2007-10-07
An improvement in my comment spam precautions
A while back, I thought that a comment spammer had broken my simple scheme to prevent people from fetching the 'add comments' page once and then using their zombie farm to submit spam, so I decided to switch to a more secure system for this. Since the weakness in my scheme was spammers being able to replace my hidden information about the IP address that originally fetched the 'add comments' page with their own, the obvious fix was to sign the IP address using HMAC.
(It turned out that the comment spammer was doing something else, and I had somewhat misread my logs.)
In theory, all I needed to put in the page was the HMAC signature for the originating IP; to validate a request I'd just compute the signature that the request should have and verify that it was the same as the signature. The drawback to this is that if verification failed, I wouldn't know much about why.
Broadly, there are three different ways things can fail to validate:
- the format of the hidden form field is invalid (in practice, the most common failure mode)
- invalid signature; the data has been tampered with
- valid signature, but not the correct data for this request; someone is trying to feed you signatures they got from somewhere else.
The first case is only interesting to see what sort of random things comment spammers will shove in a field they don't understand. There isn't much you can tell about the second case except that someone is being vaguely subtle. The third case is the interesting one, because you can find out where the comment spammers are getting the valid signatures from.

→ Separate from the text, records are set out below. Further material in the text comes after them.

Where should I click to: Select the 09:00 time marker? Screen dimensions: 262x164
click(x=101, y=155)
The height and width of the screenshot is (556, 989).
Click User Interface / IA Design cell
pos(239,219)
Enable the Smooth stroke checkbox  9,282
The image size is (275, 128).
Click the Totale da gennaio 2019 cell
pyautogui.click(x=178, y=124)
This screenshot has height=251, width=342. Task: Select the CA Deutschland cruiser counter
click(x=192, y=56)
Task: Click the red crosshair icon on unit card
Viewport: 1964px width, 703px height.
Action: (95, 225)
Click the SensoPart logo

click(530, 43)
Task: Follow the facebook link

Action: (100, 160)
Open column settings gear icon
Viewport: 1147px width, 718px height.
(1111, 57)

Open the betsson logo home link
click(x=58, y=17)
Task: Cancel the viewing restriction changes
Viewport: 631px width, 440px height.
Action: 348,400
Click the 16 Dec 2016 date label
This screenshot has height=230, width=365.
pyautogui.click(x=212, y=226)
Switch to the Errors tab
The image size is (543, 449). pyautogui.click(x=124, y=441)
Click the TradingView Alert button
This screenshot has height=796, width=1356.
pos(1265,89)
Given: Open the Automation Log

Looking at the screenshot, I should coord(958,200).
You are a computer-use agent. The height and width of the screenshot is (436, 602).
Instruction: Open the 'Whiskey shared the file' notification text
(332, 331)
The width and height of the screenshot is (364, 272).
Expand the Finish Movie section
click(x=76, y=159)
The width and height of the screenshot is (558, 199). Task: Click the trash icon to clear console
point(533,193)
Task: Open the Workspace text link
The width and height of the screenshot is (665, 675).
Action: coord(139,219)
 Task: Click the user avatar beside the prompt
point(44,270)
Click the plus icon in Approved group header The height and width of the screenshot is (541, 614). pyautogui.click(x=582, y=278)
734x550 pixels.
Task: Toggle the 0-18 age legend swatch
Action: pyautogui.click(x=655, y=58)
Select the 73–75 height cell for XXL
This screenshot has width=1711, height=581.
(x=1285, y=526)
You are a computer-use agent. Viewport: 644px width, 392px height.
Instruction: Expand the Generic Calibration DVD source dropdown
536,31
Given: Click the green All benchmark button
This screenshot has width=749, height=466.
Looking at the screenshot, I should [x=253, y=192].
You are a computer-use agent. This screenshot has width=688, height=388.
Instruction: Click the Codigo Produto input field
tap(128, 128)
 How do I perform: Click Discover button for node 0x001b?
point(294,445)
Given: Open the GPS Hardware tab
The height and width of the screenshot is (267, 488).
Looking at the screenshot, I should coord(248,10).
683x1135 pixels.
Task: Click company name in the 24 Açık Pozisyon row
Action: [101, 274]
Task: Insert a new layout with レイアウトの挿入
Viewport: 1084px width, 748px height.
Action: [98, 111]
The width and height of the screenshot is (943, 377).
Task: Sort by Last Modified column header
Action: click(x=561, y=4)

With HMAC, you split your data between the key and the message; you share the message and the signature, and keep the key private. If you want to tell the second case from the third case, the key needs to be constant across requests and variable things like the IP address have to go in the message and be embedded in the web page along with the HMAC signature.
Since I can never leave good enough alone, I also decided to make sure that the 'add comment' page had been requested recently (as opposed to, say, a week ago). This more or less requires putting the original fetch timestamp in the message as well, since it is not something I could recover from a subsequent request.
(The best I could do would be to round off the request time into, say, six hour blocks, and put the block number into the key. But that would invalidate all signatures more than six hours ago and mean that I couldn't tell a tampered message from an old message.)